| PASSAGE TO READ |
┌────────

But there are speculations that the Beti Mafia that is struggling to keep things under wraps might have already had a taped speech from the dying president before he slipped into a coma.
Sources close to the Unity Palace have indicated that Mr. Biya’s collaborators have been busy, working day and night just to prove that Mr. Biya is alive. They have also indicated that Mr. Biya’s entourage might put the president’s still image on the screen while broadcasting a taped speech just to prove their point.
An inside source has also said that all tricks are on the table, adding that the secretary-general at the presidency and his men are capable of manufacturing anything just to prove their point.
“They may cut off power supply across the country so as to blame everything on the country’s energy corporation. They can even blame it on technical issues resulting from CRTV’s aging equipment. These people are capable of any and everything,”our source said, arguing that from what he has seen over the last two weeks at the Unity Palace, the country’s leaders cannot be trusted.
“They behave like mercenaries. You can never think that they are Cameroonians. They don’t love this country and they are certainly going to cause a more complicated civil war if power leaves their hands,” he lamented.
“Whatever they do, the truth will always come out. Nobody is eternal. The country does not belong to Mr. Biya and it will be preposterous for anyone to think that they can manipulate everybody, every time,” he stressed.
It should be recalled that the Betis have always felt that they must continue to govern the country. They hold that since the seat of government is in Yaoundé, they deserve to run the country’s political show.
Their strong desire to head the country even after Biya’s departure has already been manifested a few times through some of their actions. In 1992 when the Social Democratic Front chairman, John FruNdi, won the presidential election, the Beti Mafia did all it could to grant the victory to Mr. Biya who has continued to run the country as his personal estate. He has been using the institutions to his advantage and his method of choice has been the appointment of only those who are loyal to him, regardless of their ages.
This week’s establishment of the constitutional council and the appointment of its members through presidential decrees has caused the rumor mills to be very busy. The presidential decrees finally established a constitutional council provided for in the 1996 constitution and appointed members of the said council.

└────────

| WORK INSTRUCTIONS |
Decide whether each statement agrees with the passage about Mr. Biya above. Answer yes or no for each, and quote the words from the passage that settle it. (a) The source based his view on what he saw at the Unity Palace over the last two weeks. (b) The constitutional council was provided for in the 1992 constitution. (c) The Betis hold that they deserve to run the country because the seat of government is in Yaoundé.

| RECORDS |

┌────────

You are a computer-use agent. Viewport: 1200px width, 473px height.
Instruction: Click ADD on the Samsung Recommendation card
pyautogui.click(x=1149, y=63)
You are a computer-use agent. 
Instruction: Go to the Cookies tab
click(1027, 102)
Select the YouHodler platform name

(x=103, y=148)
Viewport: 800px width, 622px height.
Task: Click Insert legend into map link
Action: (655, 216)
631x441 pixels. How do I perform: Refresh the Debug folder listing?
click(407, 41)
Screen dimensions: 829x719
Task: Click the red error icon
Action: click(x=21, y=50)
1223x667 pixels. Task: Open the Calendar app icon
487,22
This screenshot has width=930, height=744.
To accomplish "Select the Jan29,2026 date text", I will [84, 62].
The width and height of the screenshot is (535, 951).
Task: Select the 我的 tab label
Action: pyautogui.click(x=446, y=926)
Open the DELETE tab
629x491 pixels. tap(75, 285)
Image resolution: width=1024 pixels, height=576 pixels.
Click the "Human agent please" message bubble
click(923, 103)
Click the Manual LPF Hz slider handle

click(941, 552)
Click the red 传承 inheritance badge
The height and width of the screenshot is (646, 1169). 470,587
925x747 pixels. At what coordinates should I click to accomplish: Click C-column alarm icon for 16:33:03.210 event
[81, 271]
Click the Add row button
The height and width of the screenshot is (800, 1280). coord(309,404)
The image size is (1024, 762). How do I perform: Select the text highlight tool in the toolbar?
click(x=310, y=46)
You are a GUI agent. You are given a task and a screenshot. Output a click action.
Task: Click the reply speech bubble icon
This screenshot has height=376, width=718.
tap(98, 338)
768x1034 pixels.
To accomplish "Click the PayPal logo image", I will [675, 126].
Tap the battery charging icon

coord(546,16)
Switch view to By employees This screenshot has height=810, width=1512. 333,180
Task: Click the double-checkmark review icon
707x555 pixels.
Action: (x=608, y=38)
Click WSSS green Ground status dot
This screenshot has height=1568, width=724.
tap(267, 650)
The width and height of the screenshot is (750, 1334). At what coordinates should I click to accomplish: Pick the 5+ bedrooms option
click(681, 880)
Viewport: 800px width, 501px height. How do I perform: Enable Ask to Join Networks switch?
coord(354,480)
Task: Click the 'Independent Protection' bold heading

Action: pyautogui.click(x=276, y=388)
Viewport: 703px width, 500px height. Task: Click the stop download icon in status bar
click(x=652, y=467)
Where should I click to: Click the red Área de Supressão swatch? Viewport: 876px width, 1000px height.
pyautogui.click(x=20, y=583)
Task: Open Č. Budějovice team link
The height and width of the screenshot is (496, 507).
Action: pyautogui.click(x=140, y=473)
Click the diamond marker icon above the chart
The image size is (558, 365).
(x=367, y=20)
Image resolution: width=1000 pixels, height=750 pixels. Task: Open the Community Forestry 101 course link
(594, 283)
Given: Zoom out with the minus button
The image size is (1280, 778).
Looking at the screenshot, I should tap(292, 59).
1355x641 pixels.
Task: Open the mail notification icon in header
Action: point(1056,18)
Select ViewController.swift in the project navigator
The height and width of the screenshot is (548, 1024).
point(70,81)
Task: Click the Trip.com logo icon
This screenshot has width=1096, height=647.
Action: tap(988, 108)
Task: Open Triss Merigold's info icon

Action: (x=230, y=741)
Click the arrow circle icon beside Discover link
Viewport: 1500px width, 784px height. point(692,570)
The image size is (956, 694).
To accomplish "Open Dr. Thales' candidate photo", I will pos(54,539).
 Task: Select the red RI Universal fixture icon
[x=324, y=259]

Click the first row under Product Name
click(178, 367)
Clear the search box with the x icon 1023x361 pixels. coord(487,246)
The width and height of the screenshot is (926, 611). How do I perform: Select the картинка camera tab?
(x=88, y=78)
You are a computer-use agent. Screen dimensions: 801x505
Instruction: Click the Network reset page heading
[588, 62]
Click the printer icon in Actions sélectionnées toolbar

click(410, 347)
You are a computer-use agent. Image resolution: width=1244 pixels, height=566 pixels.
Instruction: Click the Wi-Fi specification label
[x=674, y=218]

└────────

| SOLUTION TO THIS EXERCISE |
(a) Yes: "from what he has seen over the last two weeks at the Unity Palace"
(b) No: "provided for in the 1996 constitution"
(c) Yes: "since the seat of government is in Yaoundé, they deserve to run the country’s political show"